The point about this action that struck me the most, and Alter points this out, is: you can now go on vacation without coming back to 972 emails after one week of relaxation. You come back to work to an empty email box.

That might feel weird. You would probably have to psychologically and emotionally adjust to that. But, consider how you would feel while on vacation, and coming back to your office relaxed, smiling, feeling rested and revved to take on your job again, knowing you can ease into things rather having your blood pressure rise the instant you walked through the door.
 
Now, they probably need a similar system with voice mail just to be safe, so people don’t circumvent the concept by trying to tie people down with work through voice mail while they’re on the cruise or camping trip of a lifetime.
 
This de-stressor is a phenomenal idea, so let’s share it far and wide.
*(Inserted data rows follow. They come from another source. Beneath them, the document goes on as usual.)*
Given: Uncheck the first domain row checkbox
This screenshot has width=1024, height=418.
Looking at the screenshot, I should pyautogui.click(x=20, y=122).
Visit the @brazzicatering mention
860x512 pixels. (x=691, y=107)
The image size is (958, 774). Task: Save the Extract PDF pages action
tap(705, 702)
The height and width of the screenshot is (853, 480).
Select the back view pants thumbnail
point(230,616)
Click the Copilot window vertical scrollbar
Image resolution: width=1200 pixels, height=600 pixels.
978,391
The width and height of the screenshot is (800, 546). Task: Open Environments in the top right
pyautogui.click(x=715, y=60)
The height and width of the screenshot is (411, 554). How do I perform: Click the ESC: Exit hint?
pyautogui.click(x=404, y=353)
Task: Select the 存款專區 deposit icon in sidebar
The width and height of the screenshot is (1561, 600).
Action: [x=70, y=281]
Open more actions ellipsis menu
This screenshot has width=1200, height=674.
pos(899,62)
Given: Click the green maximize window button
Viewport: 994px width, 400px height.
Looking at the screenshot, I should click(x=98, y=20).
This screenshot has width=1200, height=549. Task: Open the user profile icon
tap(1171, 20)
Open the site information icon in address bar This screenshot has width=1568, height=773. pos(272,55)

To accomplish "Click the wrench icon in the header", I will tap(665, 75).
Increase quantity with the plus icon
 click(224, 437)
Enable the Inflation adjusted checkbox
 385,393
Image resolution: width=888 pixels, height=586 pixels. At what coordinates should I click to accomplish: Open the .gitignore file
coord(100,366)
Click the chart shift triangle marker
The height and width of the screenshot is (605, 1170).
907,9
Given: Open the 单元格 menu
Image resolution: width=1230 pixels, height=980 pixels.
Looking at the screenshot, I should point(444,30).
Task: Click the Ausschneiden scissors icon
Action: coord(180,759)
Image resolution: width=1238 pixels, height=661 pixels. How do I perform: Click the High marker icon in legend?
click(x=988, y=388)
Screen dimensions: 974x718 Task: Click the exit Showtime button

Send this column to everyone you know. Maybe that will create some impact.
 
While this action only solves the issue of over-connectedness relative to your vacation time, it can also be implemented for non-work-hour related communications. Businesses could choose this system as a regular mode of operation, for example, only allowing communications during certain hours of the day.

This can be done. Will it? Will those irresistible urges continue to hit us at all hours? We can limit the beeps and clicks and likes (all those dopamine-inducing sounds and actions in electronic communication devices and sites) if we choose to.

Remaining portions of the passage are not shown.